Bei der elektronischen Hubwerksregelung werden die Bewegungen und Kräfte an der Aufhängung elektronisch erfasst. Die Lenker sind mit Kraftmessbolzen am Traktor befestigt. Im Bolzen sind zwei Magnetspulen vorhanden. Die Primärspule wird bestromt. Durch die Krafteinwirkung verändern sich die magnetischen Eigenschaften des Materials und in der Sekundärspule wird eine Spannung erzeugt. Anhand dieser Spannung wird von einem elektronischen Steuergerät der Lastzustand berechnet. Mit einem Positionssensor an der Dreipunktaufhängung kann die genaue Höhe ermittelt und eingestellt werden.

Die elektronische Regelung ist im allgemeinen feinfühliger und schneller als eine mechanische Regelung. Durch den Wegfall von mechanischen Komponenten ist eine elektronische Hubwerksregelung verschleißarm und weniger wartungsintensiv. Die EHR ist Standard bei modernen Traktoren. Die Hubwerksregelung kann zugkraftabhängig oder lageabhängig regeln. Auch eine Mischung aus beiden Regelungsarten sind möglich.

Zugkraft-Regelung
Als Parameter für die Regelung wird die Zugkraft an den Gestängen abgegriffen. Die zugkraftabhänige Regelung wird generell nur beim Pflügen eingesetzt.
Lage-Regelung
Das Hubwerk wird nach seiner relativen Höhenänderung zum Traktor gesteuert. Das Anbaugerät wird fix auf einer bestimmten Höhe gehalten. Lage Regelung wird beispielsweise für Düngerstreuer angewendet.
Schwimmstellung
Schwimmstellung bedeutet keine Regelung. Die Hydraulikzylinder werden zum Hydraulikrücklauf freigeschaltet. Die Anbaugeräte können sich frei nach oben und unten bewegen. Bei der Schwimmstellung wird die Arbeitshöhe durch Stützräder am Anbaugerät eingestellt. Einsatz zum Beispiel bei Drillmaschinen.

■ **GEGEBENES MATERIAL**:
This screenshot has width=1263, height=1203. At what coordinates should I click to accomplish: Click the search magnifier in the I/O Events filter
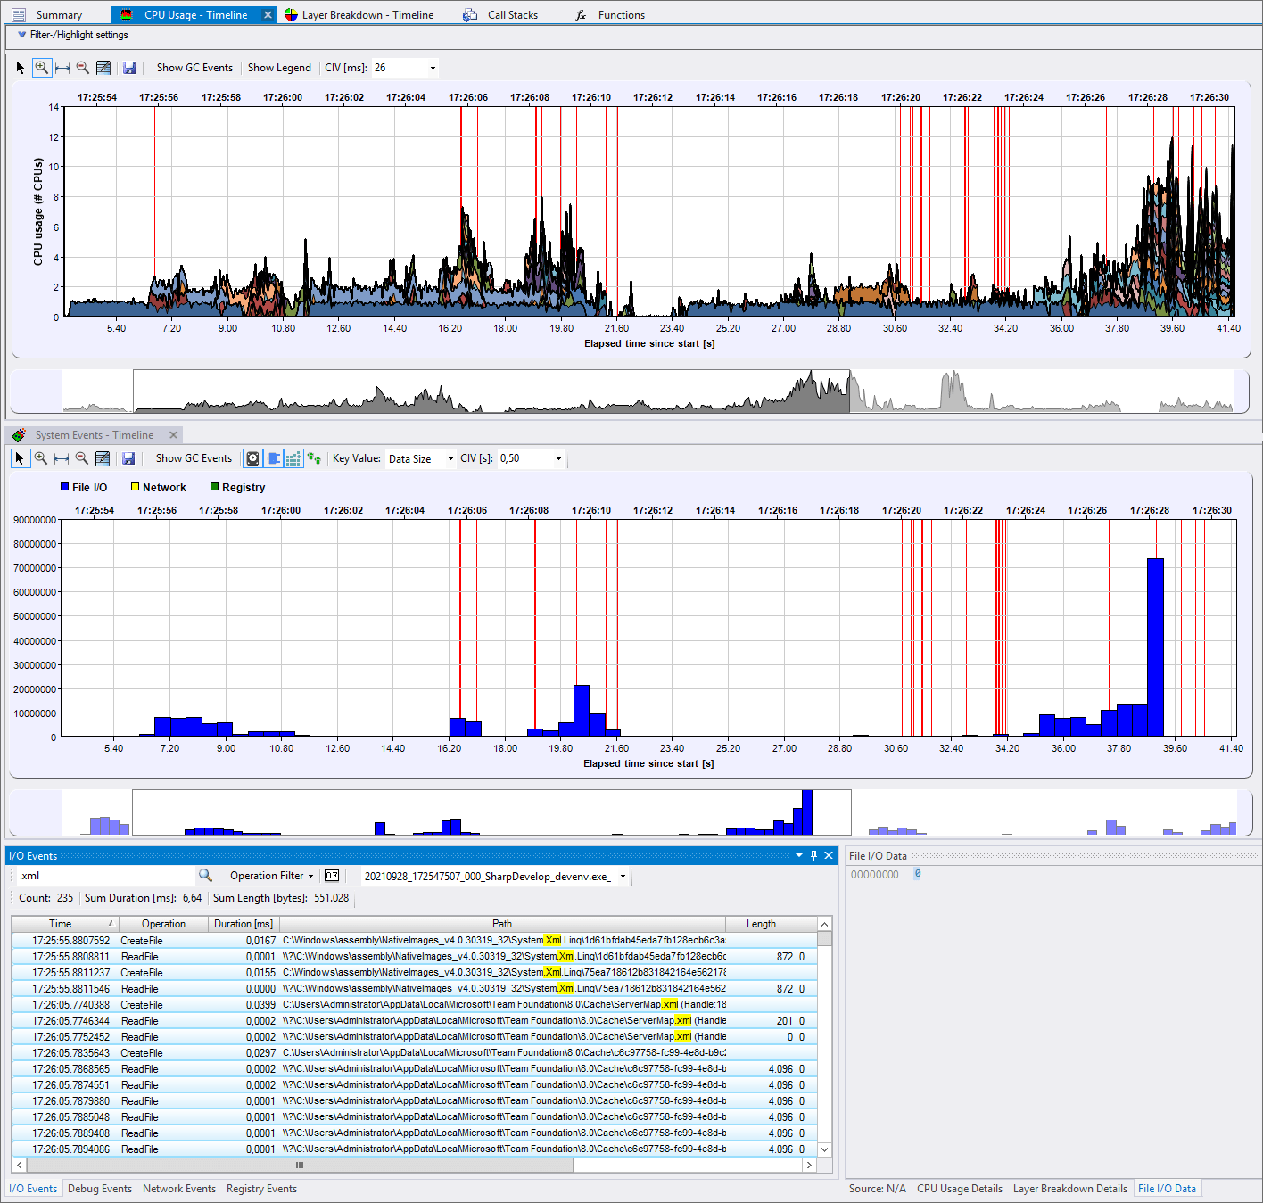pyautogui.click(x=205, y=875)
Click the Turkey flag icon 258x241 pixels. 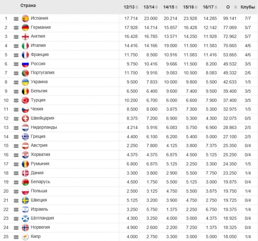25,100
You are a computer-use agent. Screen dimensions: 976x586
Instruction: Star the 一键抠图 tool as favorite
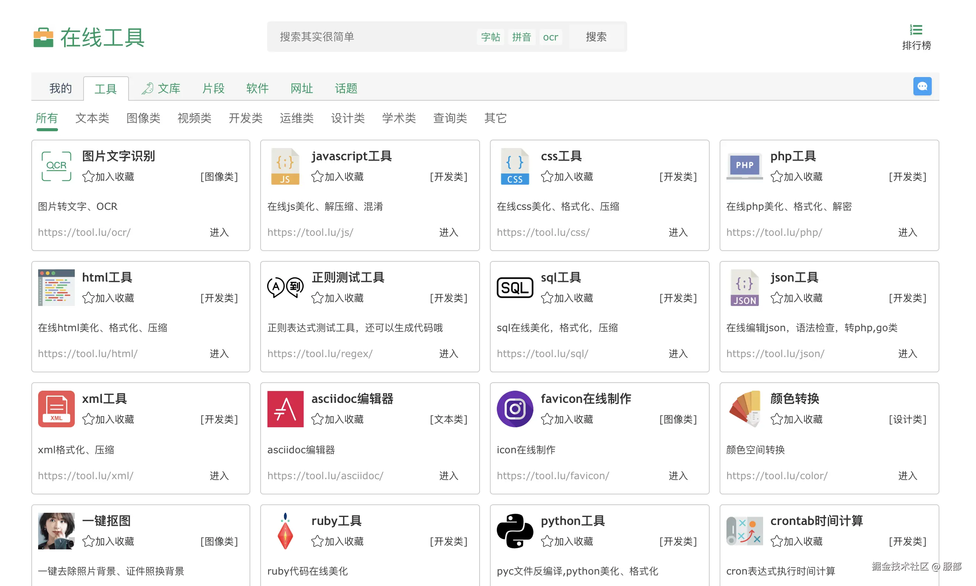pyautogui.click(x=88, y=541)
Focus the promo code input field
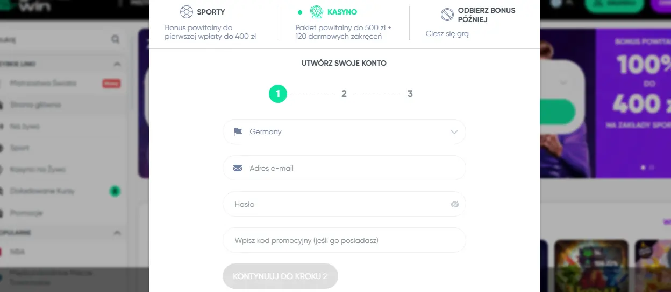 [x=344, y=240]
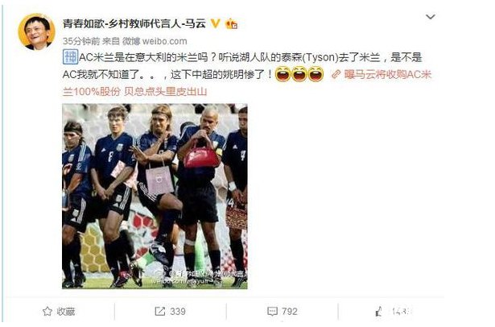
Task: Click the chain link icon before article title
Action: [x=336, y=75]
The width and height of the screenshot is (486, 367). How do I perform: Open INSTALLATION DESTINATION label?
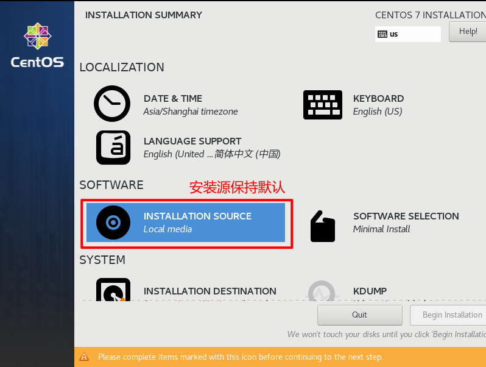coord(210,291)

■ **AUFGABENBESCHREIBUNG**: Bei welcher Arbeit wird laut dem Textauszug zur Hubwerksregelung die zugkraftabhängige Regelung eingesetzt?

■ **LÖSUNG**: Sie wird generell nur beim Pflügen eingesetzt.